Econometrics students always appreciate a review of the statistical concepts that are most important to succeeding with econometrics. Specifically, you need to be comfortable with probability distributions, the calculation of descriptive statistics, and hypothesis tests.

Your ability to accurately quantify economic relationships depends not only on your econometric model-building skills but also on the quality of the data you’re using for analysis and your capacity to adopt the appropriate strategies for estimating models that are likely to violate a statistical assumption. The data must be derived from a reliable collection process, but you should also be aware of any additional limitations or challenges.

They may include, but aren’t limited to

• Aggregation of data: Information that may have originated at a household, individual, or firm level is being measured at a city, county, state, or country level in your data.

• Statistically correlated but economically irrelevant variables: Some datasets contain an abundance of information, but many of the variables may have nothing to do with the economic question you’re hoping to address.

• Qualitative data: Rich datasets typically include qualitative variables (geographic information, race, and so on), but this information requires special treatment before you can use it in an econometric model.

• Classical linear regression model (CLRM) assumption failure: The legitimacy of your econometric approach always rests on a set of statistical assumptions, but you’re likely to find that at least one of these assumptions doesn’t hold (meaning it isn’t true for your data).

Econometricians differentiate themselves from statisticians by emphasizing violations of statistical assumptions that are often taken for granted. The most common technique for estimating an econometric model is ordinary least squares (OLS). However, a number of CLRM assumptions must hold in order for the OLS technique to provide reliable estimates. In practice, the assumptions that are most likely to fail depend on your data and specific application.

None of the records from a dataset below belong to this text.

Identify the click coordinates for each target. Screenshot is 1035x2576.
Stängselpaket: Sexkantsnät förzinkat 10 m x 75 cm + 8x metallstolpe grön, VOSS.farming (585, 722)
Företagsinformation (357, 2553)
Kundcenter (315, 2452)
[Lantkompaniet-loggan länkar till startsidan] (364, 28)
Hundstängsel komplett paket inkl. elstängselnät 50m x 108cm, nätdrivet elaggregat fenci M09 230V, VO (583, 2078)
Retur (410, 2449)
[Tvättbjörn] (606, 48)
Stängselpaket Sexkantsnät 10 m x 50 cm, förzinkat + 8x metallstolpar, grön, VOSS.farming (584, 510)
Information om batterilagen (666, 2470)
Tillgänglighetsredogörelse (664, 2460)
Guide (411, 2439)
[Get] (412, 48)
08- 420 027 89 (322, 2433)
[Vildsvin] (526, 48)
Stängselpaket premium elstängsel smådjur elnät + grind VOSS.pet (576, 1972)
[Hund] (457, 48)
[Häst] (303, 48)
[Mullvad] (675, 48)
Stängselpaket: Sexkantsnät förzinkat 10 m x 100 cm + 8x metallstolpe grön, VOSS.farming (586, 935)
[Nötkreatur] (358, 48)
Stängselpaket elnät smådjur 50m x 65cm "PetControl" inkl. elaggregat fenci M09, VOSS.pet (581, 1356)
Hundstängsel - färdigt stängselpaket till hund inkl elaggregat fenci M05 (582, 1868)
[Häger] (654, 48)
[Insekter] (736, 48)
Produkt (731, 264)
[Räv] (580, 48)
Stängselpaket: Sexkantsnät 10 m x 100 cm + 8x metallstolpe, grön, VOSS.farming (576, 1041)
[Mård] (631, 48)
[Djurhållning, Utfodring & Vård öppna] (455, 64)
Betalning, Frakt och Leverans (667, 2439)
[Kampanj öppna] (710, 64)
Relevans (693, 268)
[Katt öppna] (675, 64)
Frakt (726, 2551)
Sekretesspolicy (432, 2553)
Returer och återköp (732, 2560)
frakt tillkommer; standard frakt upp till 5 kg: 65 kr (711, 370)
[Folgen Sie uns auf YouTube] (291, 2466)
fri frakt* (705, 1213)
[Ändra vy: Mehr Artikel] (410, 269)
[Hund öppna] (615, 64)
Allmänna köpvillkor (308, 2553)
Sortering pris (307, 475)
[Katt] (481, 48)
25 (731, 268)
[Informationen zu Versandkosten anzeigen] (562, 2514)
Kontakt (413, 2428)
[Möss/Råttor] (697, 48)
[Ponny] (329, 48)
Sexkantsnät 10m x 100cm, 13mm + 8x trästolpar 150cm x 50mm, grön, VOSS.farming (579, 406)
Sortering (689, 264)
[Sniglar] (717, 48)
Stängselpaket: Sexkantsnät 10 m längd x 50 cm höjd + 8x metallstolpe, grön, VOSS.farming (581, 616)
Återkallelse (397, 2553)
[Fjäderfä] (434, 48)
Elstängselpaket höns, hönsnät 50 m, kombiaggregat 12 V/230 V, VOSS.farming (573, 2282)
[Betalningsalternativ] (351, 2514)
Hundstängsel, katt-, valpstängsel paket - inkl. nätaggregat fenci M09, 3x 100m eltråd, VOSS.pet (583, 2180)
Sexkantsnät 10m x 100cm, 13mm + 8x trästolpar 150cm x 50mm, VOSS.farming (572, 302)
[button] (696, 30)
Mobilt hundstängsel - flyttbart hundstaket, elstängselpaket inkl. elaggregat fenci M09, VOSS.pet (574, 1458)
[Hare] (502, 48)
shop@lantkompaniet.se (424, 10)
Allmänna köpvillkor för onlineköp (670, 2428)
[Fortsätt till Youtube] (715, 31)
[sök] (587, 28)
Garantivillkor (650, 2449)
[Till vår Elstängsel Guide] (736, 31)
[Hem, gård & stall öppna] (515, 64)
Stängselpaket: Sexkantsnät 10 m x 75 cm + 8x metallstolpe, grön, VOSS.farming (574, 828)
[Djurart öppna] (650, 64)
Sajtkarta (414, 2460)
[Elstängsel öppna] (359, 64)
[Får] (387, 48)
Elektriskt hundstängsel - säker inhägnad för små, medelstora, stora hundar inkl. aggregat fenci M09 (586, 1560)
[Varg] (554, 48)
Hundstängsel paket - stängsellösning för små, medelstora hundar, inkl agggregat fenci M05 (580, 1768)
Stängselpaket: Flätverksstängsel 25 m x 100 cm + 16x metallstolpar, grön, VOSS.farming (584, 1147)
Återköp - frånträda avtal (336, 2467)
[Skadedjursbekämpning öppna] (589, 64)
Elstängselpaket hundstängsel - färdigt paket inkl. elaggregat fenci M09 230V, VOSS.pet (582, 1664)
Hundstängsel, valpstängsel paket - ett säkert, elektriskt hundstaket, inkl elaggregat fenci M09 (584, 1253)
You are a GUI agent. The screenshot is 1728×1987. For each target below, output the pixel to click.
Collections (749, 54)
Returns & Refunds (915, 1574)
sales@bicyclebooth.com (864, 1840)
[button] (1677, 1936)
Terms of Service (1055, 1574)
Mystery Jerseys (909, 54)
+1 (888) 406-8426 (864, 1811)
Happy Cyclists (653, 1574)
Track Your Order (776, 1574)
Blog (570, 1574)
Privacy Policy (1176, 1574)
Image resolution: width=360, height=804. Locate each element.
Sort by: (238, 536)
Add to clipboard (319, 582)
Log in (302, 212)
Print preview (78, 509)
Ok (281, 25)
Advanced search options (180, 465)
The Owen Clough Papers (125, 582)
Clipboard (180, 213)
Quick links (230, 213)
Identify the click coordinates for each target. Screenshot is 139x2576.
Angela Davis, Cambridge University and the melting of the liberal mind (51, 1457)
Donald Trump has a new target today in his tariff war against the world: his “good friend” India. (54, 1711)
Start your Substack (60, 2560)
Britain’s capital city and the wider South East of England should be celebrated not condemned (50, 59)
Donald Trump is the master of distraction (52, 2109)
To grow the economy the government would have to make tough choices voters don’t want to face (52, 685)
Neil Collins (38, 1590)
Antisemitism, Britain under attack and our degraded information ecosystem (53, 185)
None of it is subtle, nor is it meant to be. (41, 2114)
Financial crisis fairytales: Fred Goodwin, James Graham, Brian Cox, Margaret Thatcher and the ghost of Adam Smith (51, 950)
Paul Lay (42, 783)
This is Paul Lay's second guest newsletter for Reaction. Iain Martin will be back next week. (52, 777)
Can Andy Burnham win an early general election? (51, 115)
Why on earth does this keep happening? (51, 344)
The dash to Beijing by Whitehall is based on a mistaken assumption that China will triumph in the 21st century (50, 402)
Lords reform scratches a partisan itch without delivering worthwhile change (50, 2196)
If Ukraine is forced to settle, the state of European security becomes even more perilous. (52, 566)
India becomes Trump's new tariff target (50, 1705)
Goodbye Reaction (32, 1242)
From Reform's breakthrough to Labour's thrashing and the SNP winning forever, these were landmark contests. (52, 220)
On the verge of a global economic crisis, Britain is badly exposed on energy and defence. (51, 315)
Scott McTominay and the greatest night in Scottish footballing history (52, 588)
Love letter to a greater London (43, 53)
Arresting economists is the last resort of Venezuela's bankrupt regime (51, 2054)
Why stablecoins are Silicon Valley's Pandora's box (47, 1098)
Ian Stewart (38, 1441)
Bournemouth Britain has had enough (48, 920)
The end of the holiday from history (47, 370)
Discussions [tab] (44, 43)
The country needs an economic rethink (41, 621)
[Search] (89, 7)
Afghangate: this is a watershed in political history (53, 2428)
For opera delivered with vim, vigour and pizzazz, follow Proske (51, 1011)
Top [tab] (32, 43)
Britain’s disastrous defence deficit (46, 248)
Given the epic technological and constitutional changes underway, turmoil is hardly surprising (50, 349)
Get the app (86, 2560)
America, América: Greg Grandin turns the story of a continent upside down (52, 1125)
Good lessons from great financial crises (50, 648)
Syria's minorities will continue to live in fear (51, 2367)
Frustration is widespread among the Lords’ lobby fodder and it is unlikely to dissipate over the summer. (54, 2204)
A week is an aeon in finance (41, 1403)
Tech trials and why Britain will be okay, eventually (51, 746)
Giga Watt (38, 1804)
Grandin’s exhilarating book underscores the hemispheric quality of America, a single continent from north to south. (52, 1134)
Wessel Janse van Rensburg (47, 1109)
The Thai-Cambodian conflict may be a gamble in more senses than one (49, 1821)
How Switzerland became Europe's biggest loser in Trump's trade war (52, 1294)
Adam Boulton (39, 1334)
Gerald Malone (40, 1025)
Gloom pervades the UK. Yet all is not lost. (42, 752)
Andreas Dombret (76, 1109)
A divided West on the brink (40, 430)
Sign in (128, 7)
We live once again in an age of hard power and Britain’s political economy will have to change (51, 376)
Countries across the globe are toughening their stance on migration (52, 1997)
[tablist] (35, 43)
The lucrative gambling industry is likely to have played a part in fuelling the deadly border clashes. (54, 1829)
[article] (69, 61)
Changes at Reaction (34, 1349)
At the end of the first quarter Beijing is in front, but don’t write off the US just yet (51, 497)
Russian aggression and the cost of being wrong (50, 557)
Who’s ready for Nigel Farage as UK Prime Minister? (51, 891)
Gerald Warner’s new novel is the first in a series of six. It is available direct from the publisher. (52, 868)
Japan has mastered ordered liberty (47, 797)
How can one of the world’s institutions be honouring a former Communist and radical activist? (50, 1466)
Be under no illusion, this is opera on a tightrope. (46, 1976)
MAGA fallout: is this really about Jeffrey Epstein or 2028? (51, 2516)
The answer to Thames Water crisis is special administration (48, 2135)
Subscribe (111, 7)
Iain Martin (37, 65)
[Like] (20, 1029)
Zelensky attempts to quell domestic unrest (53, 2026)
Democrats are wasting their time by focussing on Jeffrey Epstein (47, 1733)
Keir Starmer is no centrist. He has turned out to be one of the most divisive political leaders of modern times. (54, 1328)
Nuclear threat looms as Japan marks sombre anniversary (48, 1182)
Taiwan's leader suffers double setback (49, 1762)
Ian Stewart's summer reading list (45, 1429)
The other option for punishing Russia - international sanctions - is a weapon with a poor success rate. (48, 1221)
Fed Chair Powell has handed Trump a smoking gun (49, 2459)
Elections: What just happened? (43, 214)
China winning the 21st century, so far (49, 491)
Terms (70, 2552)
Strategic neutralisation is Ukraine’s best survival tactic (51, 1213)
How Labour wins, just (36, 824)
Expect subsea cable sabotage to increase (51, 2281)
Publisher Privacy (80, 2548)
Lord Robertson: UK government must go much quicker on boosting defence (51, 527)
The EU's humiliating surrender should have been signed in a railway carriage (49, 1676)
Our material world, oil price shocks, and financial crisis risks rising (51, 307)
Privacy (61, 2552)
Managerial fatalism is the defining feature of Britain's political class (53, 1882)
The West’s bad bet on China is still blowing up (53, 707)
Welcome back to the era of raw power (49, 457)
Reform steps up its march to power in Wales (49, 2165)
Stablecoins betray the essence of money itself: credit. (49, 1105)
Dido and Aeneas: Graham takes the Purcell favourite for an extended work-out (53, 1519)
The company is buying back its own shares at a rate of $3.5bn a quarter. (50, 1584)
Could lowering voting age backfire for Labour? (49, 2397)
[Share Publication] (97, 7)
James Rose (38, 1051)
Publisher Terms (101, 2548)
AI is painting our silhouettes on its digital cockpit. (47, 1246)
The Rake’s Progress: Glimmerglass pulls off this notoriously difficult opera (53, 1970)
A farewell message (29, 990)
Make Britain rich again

Recognizing the importance of data type, frequency, and aggregation

The data that you use to estimate and test your econometric model is typically classified into one of three possible types:

• Cross sectional: This type of data consists of measurements for individual observations (persons, households, firms, counties, states, countries, or whatever) at a given point in time.

• Time series: This type of data consists of measurements on one or more variables (such as gross domestic product, interest rates, or unemployment rates) over time in a given space (like a specific country or state).

• Panel or longitudinal: This type of data consists of a time series for each cross-sectional unit in the sample. The data contains measurements for individual observations (persons, households, firms, counties, states, countries, and so on) over a period of time (days, months, quarters, or years).

The type of data you’re using may influence how you estimate your econometric model. In particular, specialized techniques are usually required to deal with time-series and panel data.

You can anticipate common econometric problems because certain CLRM assumption failures are more likely with particular types of data. Two typical cases of CLRM assumption failures involve heteroskedasticity (which occurs frequently in models using cross-sectional data) and autocorrelation (which tends to be present in models using time-series data).

In addition to knowing the type of data you’re working with, make sure you’re always aware of the following information:

• The level of aggregation used in measuring the variables: The level of aggregation refers to the unit of analysis when information is acquired for the data. In other words, the variable measurements may originate at a lower level of aggregation (like an individual, household, or firm) or at a higher level of aggregation (like a city, county, or state).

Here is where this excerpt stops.